Esce solo con un punticino il Fc Sorrento dalla tana del Città di Nocera ma, per il trainer rossonero Mario Turi, il bicchiere è mezzo pieno sia per aver tenuto testa ad una rivale di paro grado, sia perché le speranze promozione non sono ancora svanite del tutto.

L’ANALISI – “Siamo venuti per giocarcela contro una squadra di pari valore. Sapevo che sarebbe stata una partita equilibrata e così è andata. In genere si tratta di gare tese e tattiche e, oggettivamente, nessuna ha prevalso sull’altra dal punto di vista del gioco. A quel punto possono essere gli episodi a fare la differenza. Insomma, non si è visto un grande spettacolo e il primo tempo è stato molto spezzettato e giocato sulle seconde palle. Ma qui le forze si equivalevano. Di sicuro ritmo ed intensità sono stati di una qualità totalmente superiore ad un campionato come l’Eccellenza. In sostanza, le palle-gol sono state poche e il pari è giusto”.

BUON INIZIO RIPRESA – “Siamo scesi in campo leggermente meglio ed eravamo più tranquilli nel palleggio. Peccato che il vantaggio sia durato troppo poco, magari ora staremmo parlando di un epilogo diverso. Avrei voluto prendere un gol più “limpido”, mettiamola così. C’è stata applicazione da parte di tutta la squadra, tutti sono stati molto bravi. E faccio anche i complimenti a Mensah per essersi calato molto bene nella parte.
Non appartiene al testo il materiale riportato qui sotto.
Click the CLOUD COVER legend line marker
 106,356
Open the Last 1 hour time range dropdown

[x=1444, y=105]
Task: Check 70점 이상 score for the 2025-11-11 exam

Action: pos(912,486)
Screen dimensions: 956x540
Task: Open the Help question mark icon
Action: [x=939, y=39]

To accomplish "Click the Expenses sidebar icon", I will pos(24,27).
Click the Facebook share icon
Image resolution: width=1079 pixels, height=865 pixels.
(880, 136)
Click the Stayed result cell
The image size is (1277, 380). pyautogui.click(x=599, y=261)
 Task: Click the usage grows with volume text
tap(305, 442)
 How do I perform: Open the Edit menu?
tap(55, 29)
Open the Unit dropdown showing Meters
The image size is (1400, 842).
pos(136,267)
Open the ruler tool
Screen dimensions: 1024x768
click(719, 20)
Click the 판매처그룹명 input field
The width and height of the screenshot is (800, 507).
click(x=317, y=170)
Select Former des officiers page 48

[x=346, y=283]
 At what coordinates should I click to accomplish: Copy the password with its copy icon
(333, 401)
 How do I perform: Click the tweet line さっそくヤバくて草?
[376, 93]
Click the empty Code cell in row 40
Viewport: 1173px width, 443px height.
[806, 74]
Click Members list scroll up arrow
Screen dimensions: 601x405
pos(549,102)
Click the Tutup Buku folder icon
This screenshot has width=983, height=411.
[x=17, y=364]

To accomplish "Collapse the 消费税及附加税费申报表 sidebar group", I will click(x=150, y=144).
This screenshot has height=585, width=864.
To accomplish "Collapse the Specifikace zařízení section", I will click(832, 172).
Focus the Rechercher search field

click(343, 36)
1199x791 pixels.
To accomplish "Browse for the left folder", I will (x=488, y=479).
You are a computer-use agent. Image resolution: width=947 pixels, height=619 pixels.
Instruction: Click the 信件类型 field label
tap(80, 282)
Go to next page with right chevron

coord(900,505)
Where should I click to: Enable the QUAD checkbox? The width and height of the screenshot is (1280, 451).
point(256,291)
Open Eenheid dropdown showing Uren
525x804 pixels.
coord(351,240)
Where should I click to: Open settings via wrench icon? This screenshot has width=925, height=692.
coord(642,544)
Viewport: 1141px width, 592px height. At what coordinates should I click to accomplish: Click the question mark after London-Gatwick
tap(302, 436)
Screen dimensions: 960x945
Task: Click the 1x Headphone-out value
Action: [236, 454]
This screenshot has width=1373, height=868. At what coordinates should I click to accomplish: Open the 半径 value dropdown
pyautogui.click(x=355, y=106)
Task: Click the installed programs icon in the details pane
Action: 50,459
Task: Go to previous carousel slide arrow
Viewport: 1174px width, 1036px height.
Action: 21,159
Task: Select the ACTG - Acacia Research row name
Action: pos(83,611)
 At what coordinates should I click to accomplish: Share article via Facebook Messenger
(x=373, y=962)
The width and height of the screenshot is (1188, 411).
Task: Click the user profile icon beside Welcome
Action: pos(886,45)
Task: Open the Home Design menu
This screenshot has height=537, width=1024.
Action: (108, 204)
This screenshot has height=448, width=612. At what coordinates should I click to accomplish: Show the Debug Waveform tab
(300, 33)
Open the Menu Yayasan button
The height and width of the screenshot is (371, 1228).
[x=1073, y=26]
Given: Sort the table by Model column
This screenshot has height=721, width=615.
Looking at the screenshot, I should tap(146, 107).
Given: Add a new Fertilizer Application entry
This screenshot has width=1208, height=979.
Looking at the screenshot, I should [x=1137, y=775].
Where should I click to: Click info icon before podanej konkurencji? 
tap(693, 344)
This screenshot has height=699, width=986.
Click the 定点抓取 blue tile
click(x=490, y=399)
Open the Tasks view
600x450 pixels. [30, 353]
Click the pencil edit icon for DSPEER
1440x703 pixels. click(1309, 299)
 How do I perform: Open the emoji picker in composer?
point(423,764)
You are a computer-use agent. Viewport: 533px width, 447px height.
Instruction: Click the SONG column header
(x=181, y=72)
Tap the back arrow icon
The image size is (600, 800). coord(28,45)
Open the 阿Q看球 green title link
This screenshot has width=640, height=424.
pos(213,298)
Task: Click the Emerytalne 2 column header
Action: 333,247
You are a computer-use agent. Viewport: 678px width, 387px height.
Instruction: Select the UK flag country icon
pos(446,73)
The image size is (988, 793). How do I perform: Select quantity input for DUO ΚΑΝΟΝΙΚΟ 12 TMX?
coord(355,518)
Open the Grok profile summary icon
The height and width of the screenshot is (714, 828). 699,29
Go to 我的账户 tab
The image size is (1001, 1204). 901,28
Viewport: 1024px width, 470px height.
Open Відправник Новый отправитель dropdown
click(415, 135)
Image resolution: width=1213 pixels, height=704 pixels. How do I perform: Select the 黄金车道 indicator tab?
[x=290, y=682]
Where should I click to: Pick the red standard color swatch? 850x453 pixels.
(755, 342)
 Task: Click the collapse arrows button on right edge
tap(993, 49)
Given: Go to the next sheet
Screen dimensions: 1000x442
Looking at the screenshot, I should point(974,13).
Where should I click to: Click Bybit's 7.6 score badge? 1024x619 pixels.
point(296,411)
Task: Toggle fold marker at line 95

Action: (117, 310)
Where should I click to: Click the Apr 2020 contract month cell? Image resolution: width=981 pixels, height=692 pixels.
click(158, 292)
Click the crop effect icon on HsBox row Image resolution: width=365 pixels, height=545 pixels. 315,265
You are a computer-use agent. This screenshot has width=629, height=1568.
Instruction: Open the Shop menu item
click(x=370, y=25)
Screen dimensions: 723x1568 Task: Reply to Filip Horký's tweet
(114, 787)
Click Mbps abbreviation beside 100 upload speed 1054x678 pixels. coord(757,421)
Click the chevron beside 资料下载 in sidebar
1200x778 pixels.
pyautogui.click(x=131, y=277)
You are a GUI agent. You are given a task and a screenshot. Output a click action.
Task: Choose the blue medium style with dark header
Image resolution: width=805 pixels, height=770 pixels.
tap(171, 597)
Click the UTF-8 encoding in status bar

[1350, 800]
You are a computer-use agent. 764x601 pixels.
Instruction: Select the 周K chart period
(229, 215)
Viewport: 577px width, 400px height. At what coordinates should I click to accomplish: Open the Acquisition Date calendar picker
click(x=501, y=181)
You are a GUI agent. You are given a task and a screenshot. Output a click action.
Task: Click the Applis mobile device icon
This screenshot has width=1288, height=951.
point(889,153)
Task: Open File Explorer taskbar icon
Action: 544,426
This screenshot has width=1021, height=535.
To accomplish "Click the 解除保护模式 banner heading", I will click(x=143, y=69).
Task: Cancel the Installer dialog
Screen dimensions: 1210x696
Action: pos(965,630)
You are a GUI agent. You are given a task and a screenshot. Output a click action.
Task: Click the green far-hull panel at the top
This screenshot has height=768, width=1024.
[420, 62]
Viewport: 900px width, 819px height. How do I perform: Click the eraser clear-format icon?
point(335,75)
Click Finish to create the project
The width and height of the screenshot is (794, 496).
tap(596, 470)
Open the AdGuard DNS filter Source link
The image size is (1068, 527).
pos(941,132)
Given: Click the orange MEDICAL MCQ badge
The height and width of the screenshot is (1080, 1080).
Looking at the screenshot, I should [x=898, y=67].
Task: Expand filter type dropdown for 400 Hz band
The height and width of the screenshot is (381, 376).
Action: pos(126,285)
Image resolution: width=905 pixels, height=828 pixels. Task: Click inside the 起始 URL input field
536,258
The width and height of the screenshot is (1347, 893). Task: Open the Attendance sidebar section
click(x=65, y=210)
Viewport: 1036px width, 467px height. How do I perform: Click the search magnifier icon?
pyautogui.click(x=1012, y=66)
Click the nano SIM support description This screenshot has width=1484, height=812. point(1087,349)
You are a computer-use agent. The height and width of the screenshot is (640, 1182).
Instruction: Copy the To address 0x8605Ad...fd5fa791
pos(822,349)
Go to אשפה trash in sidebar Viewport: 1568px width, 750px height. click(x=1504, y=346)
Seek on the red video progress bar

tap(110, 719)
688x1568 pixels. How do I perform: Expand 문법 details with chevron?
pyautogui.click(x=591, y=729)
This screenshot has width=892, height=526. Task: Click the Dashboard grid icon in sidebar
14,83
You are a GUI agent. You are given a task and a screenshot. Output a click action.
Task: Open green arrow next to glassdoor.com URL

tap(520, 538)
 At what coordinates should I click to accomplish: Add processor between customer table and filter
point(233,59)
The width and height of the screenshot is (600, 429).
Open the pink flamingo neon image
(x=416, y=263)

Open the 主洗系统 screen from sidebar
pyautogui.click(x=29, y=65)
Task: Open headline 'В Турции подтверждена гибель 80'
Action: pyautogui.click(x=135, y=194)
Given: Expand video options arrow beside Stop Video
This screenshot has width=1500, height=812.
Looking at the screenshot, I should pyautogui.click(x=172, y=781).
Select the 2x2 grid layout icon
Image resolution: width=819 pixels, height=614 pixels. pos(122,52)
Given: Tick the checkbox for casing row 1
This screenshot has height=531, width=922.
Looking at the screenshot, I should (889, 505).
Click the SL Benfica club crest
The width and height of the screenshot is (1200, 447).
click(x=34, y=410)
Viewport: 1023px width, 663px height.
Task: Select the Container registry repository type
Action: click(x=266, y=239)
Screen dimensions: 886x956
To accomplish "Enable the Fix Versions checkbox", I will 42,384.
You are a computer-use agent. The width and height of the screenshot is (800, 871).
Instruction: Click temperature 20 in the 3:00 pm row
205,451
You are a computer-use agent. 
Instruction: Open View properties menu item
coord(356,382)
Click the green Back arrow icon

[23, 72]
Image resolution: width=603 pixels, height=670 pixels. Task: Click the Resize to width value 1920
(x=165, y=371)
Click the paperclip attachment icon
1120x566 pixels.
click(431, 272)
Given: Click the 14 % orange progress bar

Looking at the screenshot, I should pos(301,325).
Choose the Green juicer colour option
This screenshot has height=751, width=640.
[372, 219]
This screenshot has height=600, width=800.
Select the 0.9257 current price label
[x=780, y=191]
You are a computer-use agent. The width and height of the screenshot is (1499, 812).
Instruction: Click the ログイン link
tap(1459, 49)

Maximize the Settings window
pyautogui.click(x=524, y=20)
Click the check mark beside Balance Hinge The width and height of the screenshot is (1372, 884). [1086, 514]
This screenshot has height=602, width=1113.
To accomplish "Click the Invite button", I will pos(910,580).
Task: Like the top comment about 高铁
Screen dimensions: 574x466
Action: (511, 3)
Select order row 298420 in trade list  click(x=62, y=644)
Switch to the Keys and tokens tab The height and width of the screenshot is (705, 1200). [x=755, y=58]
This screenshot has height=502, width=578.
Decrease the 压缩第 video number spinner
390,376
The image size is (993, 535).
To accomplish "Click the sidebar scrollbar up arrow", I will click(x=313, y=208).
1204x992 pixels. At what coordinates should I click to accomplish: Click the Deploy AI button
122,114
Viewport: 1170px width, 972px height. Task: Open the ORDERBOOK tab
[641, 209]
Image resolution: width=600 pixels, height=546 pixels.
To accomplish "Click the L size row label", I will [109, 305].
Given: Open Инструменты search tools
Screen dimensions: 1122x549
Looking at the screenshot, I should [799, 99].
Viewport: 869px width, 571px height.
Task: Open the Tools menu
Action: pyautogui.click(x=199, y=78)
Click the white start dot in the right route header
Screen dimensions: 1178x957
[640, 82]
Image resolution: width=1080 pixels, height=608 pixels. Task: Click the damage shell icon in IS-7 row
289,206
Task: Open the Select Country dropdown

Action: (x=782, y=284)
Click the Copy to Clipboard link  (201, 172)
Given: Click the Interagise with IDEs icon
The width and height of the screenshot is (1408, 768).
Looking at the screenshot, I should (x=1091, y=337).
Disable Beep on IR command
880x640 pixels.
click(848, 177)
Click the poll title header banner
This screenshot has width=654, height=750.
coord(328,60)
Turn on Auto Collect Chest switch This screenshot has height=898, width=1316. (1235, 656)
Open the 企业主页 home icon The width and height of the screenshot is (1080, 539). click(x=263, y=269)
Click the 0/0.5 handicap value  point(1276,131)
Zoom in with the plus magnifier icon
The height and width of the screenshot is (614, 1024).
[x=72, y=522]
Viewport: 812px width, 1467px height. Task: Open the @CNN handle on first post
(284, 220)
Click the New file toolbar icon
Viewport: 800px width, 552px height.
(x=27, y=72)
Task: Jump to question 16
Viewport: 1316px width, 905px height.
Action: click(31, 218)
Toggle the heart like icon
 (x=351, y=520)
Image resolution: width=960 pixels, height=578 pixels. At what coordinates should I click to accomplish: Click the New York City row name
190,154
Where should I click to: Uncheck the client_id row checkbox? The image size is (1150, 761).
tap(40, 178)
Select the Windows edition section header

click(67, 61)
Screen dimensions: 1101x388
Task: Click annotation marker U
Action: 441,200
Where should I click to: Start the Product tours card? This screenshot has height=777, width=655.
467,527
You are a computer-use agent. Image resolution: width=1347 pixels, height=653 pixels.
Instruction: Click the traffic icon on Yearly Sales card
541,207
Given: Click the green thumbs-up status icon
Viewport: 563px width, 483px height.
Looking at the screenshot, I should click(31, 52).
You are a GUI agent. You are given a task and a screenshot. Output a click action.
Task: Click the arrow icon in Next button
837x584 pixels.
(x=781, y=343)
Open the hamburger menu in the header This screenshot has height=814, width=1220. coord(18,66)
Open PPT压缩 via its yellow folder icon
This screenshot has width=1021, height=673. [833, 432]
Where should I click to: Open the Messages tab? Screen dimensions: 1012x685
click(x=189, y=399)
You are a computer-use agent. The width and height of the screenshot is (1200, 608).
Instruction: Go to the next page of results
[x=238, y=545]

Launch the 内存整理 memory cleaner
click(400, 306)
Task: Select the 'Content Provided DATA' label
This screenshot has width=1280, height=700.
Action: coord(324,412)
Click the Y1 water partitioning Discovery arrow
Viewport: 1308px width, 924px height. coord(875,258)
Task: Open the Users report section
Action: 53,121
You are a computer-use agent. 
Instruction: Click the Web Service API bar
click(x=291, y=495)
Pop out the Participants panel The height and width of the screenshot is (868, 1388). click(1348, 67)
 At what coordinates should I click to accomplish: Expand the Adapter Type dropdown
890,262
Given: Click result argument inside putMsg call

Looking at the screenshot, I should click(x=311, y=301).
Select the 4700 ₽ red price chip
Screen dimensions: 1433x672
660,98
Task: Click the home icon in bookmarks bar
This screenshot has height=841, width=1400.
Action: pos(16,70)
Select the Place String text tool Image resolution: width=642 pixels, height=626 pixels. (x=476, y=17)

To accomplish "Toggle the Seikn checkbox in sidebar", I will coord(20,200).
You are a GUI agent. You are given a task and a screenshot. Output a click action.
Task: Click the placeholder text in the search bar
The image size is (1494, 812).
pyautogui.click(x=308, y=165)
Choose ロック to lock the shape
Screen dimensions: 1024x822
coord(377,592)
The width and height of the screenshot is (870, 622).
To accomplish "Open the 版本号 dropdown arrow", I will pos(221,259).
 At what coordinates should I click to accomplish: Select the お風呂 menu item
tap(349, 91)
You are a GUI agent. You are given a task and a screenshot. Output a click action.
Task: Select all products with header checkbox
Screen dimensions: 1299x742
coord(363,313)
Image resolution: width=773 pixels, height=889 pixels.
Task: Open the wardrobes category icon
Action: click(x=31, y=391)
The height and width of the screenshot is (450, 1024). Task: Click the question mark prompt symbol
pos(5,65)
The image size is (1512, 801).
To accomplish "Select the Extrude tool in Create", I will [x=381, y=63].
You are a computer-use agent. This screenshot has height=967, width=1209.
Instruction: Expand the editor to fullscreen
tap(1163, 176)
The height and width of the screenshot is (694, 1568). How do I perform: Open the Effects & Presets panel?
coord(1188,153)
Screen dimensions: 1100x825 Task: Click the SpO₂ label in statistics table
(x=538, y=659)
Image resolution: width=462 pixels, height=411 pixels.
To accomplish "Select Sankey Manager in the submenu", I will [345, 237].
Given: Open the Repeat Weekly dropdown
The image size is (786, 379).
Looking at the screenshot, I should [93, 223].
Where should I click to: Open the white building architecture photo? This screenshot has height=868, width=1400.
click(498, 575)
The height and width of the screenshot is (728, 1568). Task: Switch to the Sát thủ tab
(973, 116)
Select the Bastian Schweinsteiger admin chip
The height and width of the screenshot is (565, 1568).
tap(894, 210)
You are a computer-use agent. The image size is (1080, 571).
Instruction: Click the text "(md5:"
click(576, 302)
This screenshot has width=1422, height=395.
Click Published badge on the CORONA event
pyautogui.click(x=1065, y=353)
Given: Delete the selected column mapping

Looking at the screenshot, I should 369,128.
Lui non è un terzino naturale e abbiamo dovuto lavorarci su per tutta la settimana. La prestazione direi che è stata soddisfacente al pari di quella di Arpino che rimpiazzava Maury e al quale pure vanno i miei complimenti”.

PENALTY INESISTENTE – “Eravamo stati bravi e fortunati ad andare in vantaggio. Devo rivedere il tutto, ma la sensazione è che il rigore sia stato quantomeno generoso. Per non dire gratuito. Poi magari l’arbitro avrà visto meglio di me. A parti invertite, con 4000 tifosi dalla nostra parte, non sarebbe mai stato fischiato. In Campania abbiamo arbitri migliori di questo di Novara, non abbiamo bisogno di importarli da fuori. Magari non avrà influito sul risultato, ma ammonire Gargiulo per un fallo ricevuto è assurdo. Lui poi verrà espulso e tra l’altro rinunceremo anche a Del Sorbo che era diffidato ed è stato ammonito. A me non va giù che questi arbitri, quando vengono in Campania, vogliano fare i protagonisti. Si può sbagliare e si è sicuramente in buona fede, ma non ci si può comportare da protagonisti”.

SPERANZE PROMOZIONE – “Questo campionato si deciderà all’ultima giornata. Tuttavia, alla lunga, entrambe ci ritroveremo l’anno prossimo in serie D”.

OMAGGIO AL PUBBLICO MOLOSSO – “Gli va fatto un grande plauso. Non è facile vedere una cornice di tifosi così in una partita di Eccellenza. Ho apprezzato questa passione nonostante alcuni insulti e sfottò, anche se ciò fa parte del gioco”.

SUL NERVOSISMO DI VITALE – “Non era in perfette condizioni fisiche e aveva dato tutto, per questo l’ho cambiato. Quello che ha fatto non è da esempio, poi lo so che lui è uno molto attaccato alla maglia e che vorrebbe giocare per tutti i 90 minuti. Ma ritenevo che la corsa di Gargiulo potesse essere determinante in quel momento della partita, visto che il ragazzo poteva garantirmi freschezza in un frangente in cui le squadre potevano allungarsi. Io alleno una squadra e devo pensare all’economia di una partita”.